Problem to work on:
From the records below, state how many lines include the word "computer", giving only that number.

+++ The data +++

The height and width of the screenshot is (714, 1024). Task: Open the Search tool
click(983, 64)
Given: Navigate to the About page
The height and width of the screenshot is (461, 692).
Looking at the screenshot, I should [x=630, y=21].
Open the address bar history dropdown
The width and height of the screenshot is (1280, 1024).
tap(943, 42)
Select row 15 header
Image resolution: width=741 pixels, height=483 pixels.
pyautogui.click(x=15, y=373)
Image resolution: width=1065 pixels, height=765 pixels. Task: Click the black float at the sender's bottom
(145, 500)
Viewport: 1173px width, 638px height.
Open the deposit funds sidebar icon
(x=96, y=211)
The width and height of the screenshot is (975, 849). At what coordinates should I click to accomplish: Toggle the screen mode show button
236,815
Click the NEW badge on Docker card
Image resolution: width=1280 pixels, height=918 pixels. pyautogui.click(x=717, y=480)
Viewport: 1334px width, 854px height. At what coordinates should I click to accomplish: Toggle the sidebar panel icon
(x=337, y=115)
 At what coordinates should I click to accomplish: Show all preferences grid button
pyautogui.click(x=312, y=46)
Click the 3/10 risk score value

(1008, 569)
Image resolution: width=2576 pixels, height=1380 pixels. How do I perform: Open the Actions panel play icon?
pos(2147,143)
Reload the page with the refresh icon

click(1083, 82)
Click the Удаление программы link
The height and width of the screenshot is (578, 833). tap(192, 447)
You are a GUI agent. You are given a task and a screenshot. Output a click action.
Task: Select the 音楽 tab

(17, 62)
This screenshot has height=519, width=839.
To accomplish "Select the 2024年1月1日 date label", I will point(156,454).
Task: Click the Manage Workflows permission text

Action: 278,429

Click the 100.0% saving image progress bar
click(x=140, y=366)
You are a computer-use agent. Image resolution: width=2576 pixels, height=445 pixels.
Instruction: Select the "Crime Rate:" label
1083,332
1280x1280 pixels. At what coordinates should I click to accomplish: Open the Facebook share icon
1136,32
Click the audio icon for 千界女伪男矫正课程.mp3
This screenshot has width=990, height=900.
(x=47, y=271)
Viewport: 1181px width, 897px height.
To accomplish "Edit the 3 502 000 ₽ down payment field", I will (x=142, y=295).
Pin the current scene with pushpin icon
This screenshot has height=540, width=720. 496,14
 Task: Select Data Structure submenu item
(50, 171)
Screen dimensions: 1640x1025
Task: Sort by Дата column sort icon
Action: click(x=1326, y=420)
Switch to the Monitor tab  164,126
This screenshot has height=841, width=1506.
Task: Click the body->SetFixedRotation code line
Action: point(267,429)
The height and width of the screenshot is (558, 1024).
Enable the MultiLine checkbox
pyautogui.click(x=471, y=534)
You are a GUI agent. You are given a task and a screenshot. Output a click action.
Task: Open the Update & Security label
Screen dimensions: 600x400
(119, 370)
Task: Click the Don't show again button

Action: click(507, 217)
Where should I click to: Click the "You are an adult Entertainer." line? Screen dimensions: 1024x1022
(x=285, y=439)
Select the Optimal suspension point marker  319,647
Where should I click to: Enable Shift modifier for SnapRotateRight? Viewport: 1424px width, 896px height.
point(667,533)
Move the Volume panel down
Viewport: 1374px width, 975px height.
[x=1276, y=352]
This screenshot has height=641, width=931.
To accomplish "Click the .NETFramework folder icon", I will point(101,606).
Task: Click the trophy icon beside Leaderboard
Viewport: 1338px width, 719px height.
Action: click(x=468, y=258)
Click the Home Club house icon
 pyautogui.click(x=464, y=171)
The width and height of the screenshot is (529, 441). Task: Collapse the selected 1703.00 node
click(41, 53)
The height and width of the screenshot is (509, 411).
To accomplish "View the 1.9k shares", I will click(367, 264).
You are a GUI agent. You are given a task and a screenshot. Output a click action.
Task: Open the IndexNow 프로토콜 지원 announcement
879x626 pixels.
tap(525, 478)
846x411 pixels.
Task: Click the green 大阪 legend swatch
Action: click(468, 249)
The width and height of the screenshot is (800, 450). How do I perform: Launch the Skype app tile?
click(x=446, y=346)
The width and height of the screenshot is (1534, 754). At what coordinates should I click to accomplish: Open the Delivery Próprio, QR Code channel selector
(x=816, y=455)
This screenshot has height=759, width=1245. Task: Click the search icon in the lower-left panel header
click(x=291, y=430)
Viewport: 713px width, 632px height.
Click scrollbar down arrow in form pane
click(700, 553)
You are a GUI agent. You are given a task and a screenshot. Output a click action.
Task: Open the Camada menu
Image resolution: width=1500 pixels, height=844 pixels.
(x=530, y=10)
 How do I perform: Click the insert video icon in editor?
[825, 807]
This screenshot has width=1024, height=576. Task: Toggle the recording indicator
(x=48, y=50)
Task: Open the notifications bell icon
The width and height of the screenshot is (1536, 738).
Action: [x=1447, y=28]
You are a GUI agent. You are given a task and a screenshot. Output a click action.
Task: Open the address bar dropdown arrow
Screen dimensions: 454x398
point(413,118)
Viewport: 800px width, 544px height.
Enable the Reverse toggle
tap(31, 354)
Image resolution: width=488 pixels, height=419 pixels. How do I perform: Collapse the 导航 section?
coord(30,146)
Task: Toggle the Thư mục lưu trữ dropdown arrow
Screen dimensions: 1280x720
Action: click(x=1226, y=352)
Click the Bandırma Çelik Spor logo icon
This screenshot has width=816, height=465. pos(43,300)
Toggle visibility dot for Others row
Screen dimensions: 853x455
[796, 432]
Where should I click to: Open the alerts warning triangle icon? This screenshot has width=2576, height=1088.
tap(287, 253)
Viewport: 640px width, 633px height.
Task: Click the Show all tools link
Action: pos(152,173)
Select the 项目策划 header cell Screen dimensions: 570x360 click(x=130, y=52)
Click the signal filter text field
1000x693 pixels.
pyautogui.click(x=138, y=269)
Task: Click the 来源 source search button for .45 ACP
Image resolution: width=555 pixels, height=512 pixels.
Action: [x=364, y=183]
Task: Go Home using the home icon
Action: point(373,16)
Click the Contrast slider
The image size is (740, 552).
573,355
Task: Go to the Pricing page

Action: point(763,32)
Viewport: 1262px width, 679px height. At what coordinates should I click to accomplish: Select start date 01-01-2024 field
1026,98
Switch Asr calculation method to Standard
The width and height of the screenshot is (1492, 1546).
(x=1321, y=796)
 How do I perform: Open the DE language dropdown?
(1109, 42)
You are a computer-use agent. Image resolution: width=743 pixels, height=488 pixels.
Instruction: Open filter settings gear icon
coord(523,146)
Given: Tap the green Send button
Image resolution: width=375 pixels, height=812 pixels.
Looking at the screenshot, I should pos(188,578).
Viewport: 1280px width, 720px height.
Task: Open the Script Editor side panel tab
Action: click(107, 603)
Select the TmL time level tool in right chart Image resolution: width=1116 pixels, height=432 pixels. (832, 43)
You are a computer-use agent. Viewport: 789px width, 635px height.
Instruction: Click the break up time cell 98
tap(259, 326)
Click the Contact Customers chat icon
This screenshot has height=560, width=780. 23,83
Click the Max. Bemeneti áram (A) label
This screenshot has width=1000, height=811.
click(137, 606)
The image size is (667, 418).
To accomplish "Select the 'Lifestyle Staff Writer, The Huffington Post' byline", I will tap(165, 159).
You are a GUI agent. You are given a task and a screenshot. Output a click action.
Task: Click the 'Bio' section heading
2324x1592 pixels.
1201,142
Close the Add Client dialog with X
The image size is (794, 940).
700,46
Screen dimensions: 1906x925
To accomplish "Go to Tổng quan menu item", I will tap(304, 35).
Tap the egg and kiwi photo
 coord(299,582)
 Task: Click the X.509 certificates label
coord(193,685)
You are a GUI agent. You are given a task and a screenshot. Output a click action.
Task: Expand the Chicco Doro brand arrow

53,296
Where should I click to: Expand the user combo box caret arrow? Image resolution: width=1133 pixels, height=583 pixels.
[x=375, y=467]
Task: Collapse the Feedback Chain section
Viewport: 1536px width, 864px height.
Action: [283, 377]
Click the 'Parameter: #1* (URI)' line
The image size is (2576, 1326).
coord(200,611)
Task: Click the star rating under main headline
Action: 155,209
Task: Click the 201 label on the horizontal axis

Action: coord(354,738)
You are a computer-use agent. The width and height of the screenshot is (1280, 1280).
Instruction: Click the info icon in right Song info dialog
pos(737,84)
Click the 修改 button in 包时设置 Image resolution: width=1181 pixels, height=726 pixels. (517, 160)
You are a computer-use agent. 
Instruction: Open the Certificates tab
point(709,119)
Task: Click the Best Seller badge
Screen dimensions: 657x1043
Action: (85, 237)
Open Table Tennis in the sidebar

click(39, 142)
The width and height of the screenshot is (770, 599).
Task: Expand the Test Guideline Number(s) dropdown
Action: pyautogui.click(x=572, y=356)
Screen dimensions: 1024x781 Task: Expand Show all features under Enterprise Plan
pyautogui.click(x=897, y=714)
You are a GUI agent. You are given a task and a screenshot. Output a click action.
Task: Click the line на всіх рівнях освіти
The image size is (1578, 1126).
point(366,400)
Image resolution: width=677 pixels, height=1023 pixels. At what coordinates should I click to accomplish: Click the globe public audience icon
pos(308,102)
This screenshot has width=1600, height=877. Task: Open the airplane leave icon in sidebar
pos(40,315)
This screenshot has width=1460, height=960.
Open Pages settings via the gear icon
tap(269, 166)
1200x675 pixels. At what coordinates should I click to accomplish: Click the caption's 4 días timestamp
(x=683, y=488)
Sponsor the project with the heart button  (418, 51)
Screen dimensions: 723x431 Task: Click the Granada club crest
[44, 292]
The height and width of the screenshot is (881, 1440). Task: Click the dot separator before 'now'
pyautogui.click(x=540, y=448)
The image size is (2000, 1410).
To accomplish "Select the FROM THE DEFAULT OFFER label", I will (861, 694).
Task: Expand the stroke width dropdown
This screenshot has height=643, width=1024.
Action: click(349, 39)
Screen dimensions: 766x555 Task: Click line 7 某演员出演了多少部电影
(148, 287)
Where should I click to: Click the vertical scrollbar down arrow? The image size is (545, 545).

+++

Worked solution:
5